Just off the AP by way of Yahoo news, a biotech company announced a technique for extracting stem cells from embryos without destroying the embryo. I could have posted this in Religion or Medical News, but I think politics will determine what comes of this development. It's hard to see how even ardent pro-life advocates can object to this technique of harvesting stem cells, but that remains to be seen.
By MATT CRENSON, AP National Writer
1 hour, 34 minutes ago
NEW YORK - In an innovative move, a biotech company has found a new way of making stem cells without destroying embryos, touting it as a way to defuse one of the country's fiercest political and ethical debates.

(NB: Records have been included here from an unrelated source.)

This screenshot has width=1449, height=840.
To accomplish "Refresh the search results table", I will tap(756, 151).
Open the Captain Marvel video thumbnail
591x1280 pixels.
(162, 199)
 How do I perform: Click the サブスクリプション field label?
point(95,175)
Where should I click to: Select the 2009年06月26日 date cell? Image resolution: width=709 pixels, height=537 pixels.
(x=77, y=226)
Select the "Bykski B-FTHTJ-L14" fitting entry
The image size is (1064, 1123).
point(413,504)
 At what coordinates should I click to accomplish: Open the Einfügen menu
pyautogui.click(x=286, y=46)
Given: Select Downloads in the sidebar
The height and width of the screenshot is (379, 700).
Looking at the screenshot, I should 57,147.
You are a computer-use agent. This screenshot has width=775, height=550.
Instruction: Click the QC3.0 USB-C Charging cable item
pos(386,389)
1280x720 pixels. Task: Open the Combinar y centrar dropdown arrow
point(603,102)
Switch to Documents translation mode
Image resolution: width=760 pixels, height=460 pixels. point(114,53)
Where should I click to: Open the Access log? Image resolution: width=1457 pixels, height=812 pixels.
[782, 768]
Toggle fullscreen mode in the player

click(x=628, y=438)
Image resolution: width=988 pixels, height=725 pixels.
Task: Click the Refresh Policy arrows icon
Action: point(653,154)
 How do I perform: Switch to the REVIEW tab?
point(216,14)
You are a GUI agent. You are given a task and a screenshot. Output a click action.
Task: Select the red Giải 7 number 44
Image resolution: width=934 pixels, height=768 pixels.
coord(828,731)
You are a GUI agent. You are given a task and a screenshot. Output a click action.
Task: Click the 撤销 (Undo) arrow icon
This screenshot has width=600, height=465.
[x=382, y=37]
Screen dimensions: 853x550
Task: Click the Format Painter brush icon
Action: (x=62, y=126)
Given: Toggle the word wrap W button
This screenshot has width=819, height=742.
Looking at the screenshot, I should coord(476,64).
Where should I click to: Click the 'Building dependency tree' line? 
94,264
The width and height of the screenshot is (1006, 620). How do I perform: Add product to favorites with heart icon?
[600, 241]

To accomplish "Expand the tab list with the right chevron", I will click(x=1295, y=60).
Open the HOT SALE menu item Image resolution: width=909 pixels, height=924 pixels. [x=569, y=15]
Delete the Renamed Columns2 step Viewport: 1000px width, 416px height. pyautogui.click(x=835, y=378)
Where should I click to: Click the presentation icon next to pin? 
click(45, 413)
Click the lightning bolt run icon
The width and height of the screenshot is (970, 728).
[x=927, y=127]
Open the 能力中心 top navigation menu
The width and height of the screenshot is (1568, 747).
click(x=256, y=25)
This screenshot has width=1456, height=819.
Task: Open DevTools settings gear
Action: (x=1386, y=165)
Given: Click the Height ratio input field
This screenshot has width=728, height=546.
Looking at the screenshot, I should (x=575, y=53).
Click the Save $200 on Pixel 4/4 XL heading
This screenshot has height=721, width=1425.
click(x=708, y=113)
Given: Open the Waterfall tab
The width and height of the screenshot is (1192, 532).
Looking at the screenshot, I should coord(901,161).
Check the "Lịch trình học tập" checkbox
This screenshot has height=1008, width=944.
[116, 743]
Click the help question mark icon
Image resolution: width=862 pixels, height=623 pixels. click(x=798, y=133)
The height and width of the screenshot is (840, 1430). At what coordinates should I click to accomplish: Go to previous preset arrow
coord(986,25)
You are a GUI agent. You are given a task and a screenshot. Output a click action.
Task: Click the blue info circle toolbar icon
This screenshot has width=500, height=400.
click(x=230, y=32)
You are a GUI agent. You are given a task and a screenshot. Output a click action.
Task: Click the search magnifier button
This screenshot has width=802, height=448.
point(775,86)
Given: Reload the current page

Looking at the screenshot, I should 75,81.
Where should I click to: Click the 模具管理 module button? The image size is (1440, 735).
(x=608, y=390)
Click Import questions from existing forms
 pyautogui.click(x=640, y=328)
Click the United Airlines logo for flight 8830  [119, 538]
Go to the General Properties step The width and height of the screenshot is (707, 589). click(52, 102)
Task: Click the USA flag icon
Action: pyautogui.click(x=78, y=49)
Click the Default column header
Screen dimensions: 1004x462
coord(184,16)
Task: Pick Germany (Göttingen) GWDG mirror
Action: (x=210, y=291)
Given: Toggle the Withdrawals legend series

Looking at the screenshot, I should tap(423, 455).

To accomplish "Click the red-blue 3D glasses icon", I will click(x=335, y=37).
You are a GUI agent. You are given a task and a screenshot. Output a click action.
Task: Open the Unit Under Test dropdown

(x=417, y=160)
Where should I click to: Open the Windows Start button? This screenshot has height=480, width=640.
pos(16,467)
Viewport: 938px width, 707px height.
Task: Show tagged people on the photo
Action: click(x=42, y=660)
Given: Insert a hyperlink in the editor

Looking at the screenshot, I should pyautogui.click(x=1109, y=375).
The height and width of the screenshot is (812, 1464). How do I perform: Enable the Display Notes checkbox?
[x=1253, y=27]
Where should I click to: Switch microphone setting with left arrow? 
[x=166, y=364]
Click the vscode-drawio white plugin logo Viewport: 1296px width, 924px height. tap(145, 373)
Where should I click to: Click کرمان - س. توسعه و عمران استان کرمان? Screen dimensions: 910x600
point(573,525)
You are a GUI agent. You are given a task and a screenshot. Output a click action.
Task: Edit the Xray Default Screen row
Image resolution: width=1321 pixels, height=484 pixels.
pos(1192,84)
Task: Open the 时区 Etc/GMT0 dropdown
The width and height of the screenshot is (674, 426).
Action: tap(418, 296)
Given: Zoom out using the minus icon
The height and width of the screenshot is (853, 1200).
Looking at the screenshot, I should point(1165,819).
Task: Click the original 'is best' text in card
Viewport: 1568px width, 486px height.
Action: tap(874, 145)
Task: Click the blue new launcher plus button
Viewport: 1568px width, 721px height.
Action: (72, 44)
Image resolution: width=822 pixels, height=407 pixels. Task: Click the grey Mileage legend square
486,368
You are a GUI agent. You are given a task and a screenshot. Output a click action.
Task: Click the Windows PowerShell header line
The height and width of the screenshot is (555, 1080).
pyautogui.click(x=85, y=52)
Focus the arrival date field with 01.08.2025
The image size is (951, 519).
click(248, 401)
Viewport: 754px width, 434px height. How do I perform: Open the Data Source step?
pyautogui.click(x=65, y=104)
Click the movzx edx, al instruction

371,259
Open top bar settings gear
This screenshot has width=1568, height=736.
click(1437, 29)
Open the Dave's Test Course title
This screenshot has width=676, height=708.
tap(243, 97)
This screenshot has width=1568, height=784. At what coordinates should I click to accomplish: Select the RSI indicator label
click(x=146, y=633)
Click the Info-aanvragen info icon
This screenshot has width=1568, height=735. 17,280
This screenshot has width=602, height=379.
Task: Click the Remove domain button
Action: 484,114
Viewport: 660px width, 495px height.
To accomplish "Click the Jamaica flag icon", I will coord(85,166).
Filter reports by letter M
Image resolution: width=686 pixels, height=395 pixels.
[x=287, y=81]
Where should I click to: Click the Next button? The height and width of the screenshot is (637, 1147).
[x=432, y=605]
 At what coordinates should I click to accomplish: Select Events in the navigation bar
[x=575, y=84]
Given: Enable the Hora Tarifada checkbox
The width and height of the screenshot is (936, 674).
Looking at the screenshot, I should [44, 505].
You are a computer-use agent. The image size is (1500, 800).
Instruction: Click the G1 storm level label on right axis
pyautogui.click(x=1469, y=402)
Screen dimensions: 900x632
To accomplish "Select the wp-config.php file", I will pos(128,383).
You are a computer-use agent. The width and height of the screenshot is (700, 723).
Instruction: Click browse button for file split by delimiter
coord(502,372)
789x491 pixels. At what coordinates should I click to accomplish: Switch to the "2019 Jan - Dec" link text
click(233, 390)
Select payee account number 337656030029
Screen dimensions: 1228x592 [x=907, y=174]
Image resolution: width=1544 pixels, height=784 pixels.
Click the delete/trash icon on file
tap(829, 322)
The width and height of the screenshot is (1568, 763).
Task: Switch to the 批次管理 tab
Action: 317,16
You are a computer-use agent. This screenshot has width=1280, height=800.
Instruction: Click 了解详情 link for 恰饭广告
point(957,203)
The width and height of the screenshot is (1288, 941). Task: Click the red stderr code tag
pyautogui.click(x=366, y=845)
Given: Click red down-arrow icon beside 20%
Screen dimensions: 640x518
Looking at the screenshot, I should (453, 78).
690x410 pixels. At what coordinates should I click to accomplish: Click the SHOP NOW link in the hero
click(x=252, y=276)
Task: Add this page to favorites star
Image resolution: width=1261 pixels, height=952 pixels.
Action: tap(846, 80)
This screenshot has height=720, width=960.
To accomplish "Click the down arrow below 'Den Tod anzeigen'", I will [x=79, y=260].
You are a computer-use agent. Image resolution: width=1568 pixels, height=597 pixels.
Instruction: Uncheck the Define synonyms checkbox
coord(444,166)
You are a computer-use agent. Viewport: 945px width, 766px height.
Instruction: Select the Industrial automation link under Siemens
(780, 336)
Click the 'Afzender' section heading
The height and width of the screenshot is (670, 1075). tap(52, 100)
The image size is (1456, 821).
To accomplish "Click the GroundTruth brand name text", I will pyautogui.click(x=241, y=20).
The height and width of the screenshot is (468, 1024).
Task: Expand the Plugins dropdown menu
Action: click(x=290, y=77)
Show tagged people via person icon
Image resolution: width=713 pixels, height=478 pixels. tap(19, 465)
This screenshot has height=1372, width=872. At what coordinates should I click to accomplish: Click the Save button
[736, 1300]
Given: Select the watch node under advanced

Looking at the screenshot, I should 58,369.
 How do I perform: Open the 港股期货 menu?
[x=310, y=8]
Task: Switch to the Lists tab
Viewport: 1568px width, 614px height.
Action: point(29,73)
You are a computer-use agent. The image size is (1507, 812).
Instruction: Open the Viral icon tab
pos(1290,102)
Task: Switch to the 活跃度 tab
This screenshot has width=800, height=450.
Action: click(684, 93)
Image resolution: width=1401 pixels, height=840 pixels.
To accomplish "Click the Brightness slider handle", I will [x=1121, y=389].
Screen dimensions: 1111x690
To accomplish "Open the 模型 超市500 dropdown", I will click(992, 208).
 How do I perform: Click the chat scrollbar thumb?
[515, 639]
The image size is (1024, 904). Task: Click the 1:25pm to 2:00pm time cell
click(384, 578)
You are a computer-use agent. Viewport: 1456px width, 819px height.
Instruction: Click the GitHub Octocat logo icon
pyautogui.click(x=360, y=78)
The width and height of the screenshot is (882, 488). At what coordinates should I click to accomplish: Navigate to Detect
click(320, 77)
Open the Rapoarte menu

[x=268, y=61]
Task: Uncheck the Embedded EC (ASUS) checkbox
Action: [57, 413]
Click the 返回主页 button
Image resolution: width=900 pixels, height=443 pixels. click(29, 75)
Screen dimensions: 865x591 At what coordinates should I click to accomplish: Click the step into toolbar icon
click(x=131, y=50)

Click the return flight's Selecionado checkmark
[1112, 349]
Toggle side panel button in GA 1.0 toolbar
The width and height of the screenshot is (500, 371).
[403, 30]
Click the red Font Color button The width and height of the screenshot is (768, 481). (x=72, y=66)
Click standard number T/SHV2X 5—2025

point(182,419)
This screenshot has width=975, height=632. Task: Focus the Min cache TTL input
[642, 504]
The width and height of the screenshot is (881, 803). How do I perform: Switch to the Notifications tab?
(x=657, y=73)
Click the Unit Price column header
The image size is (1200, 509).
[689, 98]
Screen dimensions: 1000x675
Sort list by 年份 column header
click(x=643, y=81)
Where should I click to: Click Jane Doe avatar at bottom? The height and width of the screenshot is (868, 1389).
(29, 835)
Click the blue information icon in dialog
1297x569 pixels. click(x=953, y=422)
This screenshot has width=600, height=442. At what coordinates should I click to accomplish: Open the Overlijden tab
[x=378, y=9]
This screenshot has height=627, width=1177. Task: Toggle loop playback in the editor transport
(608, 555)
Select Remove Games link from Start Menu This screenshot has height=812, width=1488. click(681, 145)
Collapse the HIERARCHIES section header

Some opponents of the research said the method still doesn't satisfy their objections and many stem cell scientists and their supporters called it inefficient and politically wrong-headed.
But a spokeswoman for President Bush, who vetoed legislation last month that would have allowed federal funding for embryonic stem cell research, called it a step in the right direction.
And Dr. Robert Lanza, an executive with Advanced Cell Technology, which created the new stem cell lines, said: "This will make it far more difficult to oppose this research."
Stem cells have become a Holy Grail for advocates of patients with a wide variety of illnesses because of the cells' potential to transform into any type of human tissue, perhaps leading to new treatments. But the Vatican, President Bush and others have argued that the promise of stem cells should not be realized at the expense of human life, even in its most nascent stages.
The new method works by taking an embryo at a very early stage of development and removing a single cell, which can be coaxed into spawning an embryonic stem cell line. With only one cell removed, the rest of the embryo retains its full potential for development.
The method was described online Wednesday in the British journal Nature. The journal published a similar paper by Advanced Cell Technology last year demonstrating the technique's viability in mice.